Editor—I agree with Heath that the waning of professional power among healthcare professionals has been wrongly perceived to be in the interest of patients' autonomy, whereas increasing corporate power has done more harm, albeit indirectly, to patients' autonomy.1
I also agree about the relation between longevity and self reported illness. Heath seems to attribute this to the supposition that when society achieves good health, it has greater expectations of health and consequently more fear and anxiety when health seems threatened by real or perceived risks.
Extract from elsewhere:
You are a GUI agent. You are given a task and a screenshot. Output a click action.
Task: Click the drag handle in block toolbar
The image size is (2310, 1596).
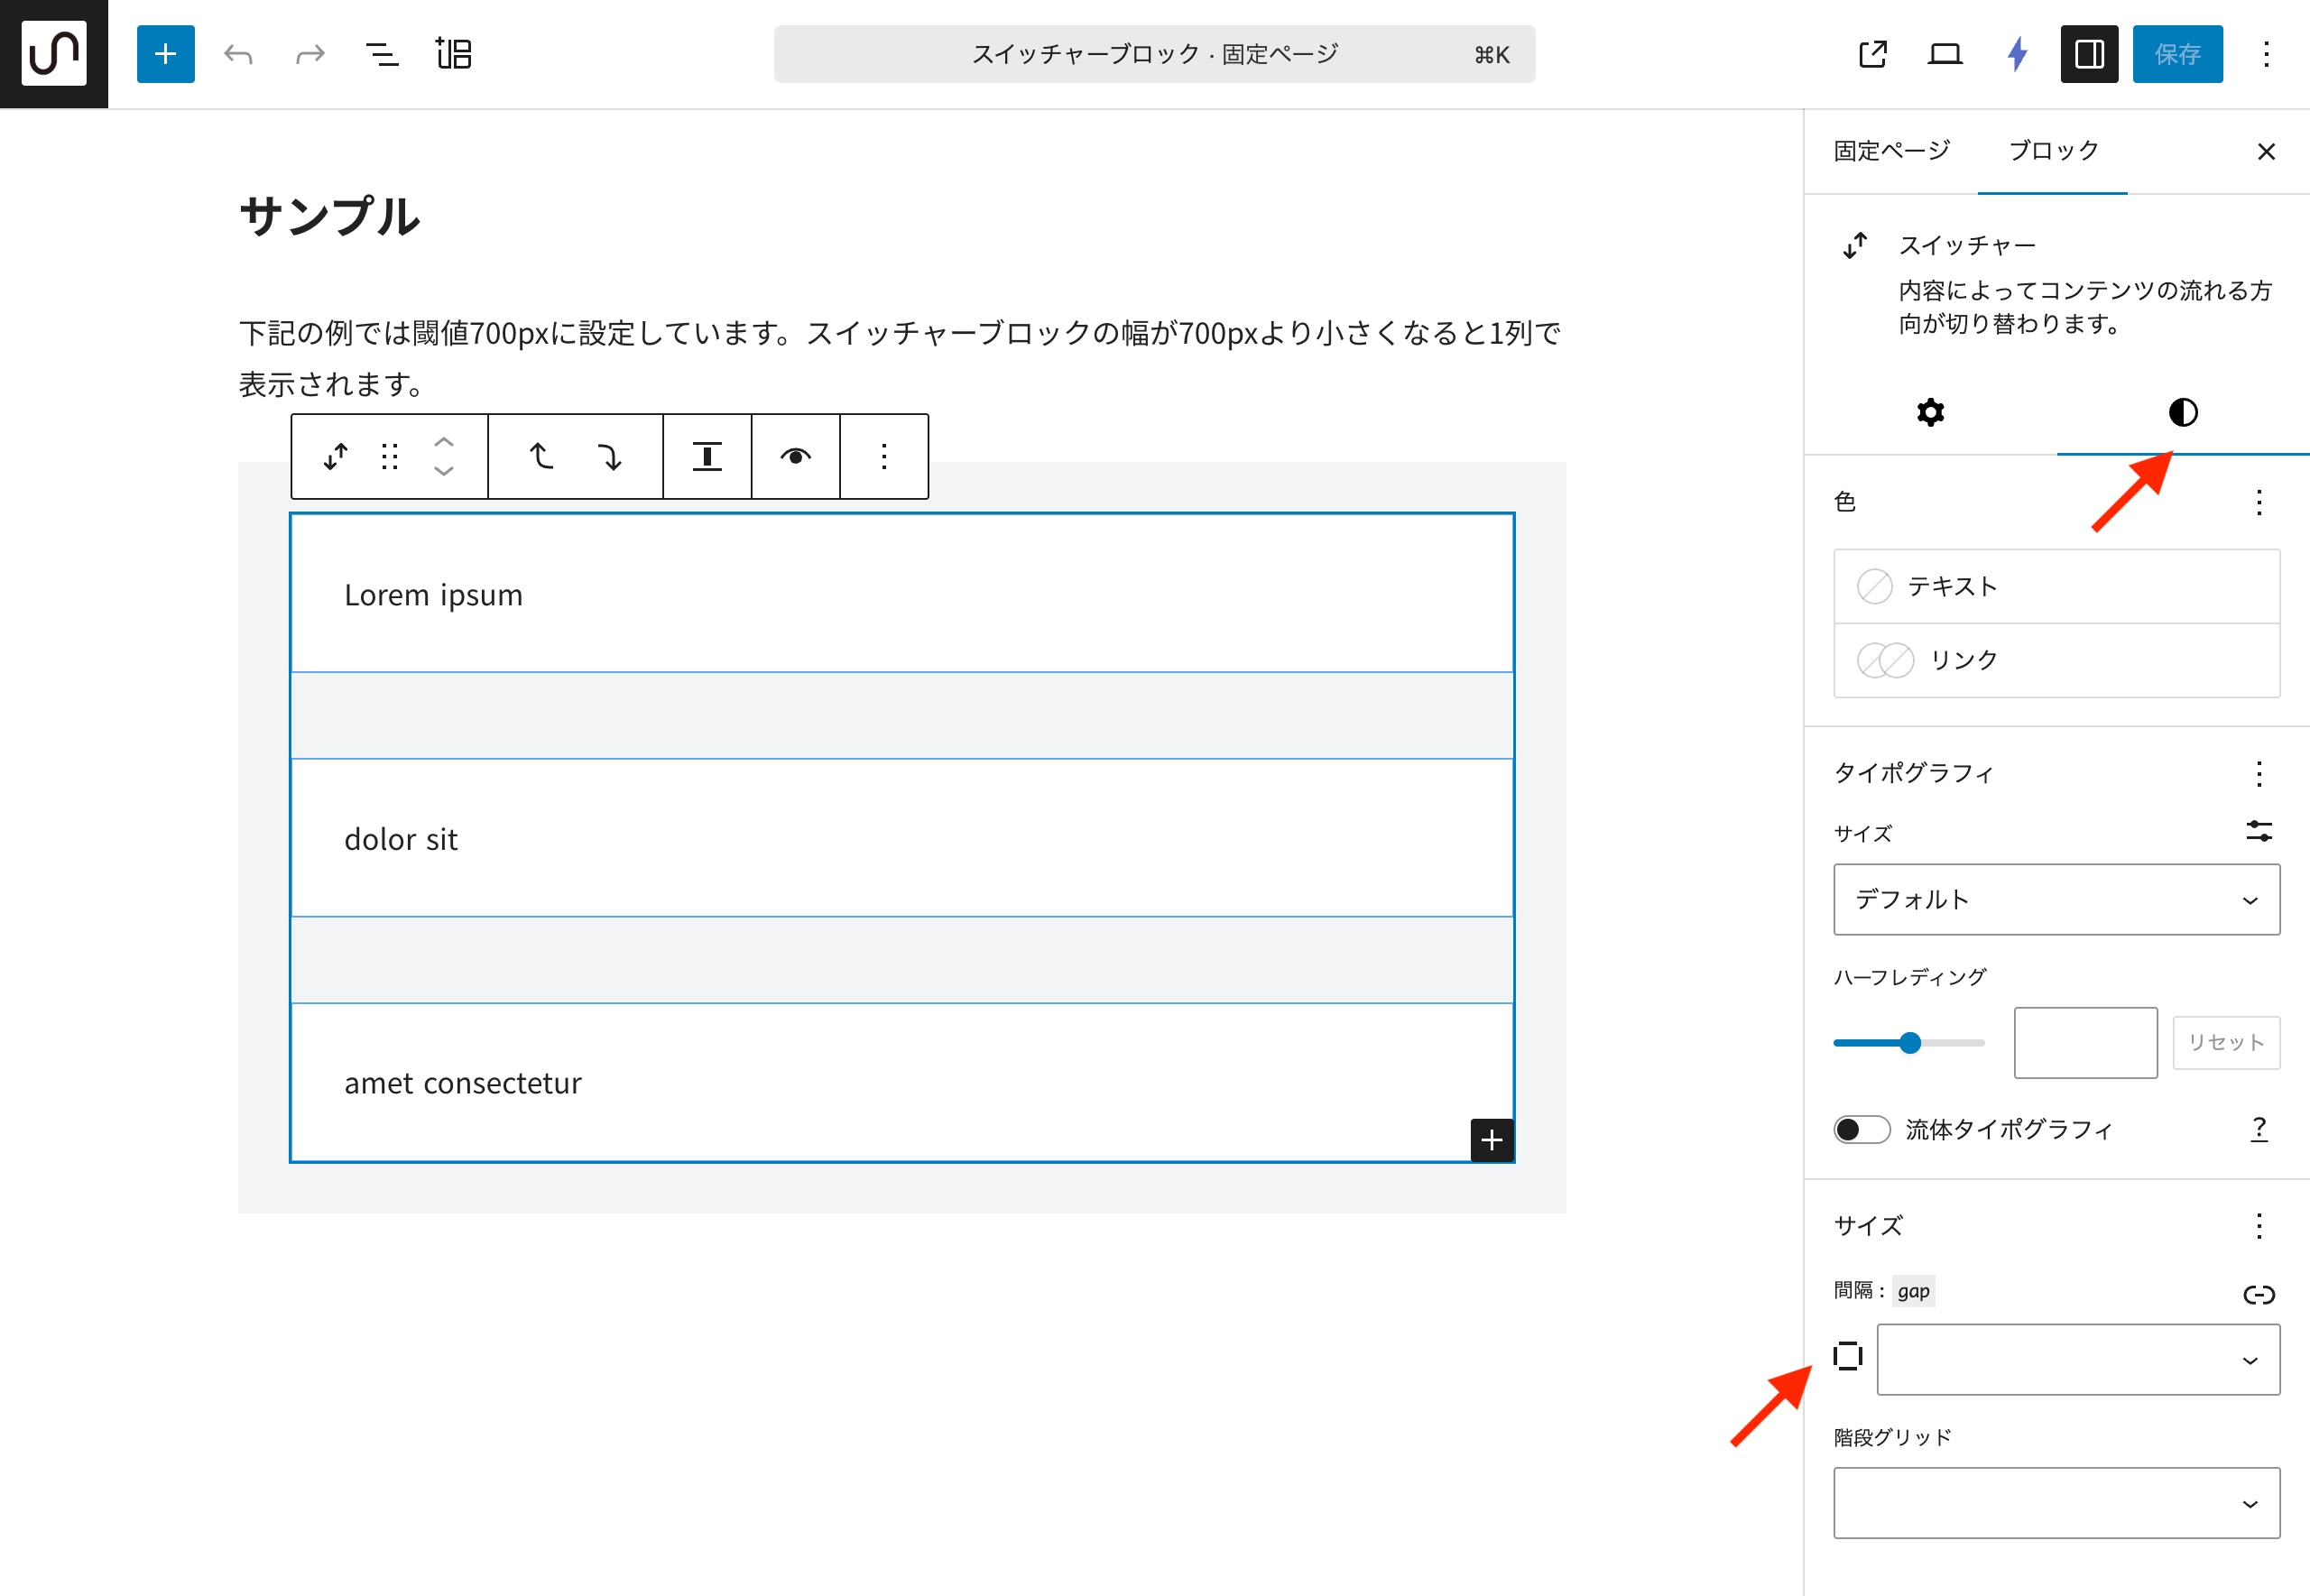[x=390, y=457]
This observation is, however, not surprising if the response of society to improving health is conceptualised in similar ways to Maslow's description of the hierarchy of human needs.2 Society can be considered an individual entity for the purpose of this concept. Accordingly, a society that is still grappling with ill health will not move on to expectations of higher needs, whereas a society whose basic ill health issues seem resolved will naturally expect something higher—longer and quality life as well as abolition of uncertainties in health.
According to Maslow, any gaps in the need level at which an individual operates may result in reversion to earlier need levels to “remove” the gap. To suggest the devolution of resources away from preventive medicine in a society that is already health primed such as ours will only lead to an unhealthy reversion to a lower needs status with its attendant challenges. Preventive medicine deserves more respect than has been accorded in the article.
Competing interests: None declared.
References
- 1.Heath I. Who needs health care—the well or the sick? BMJ 2005;330: 954-6. (23 April.) [DOI] [PMC free article] [PubMed] [Google Scholar]
- 2.Maslow A. Motivation and personality. 2nd ed. New York: Harper and Row, 1970.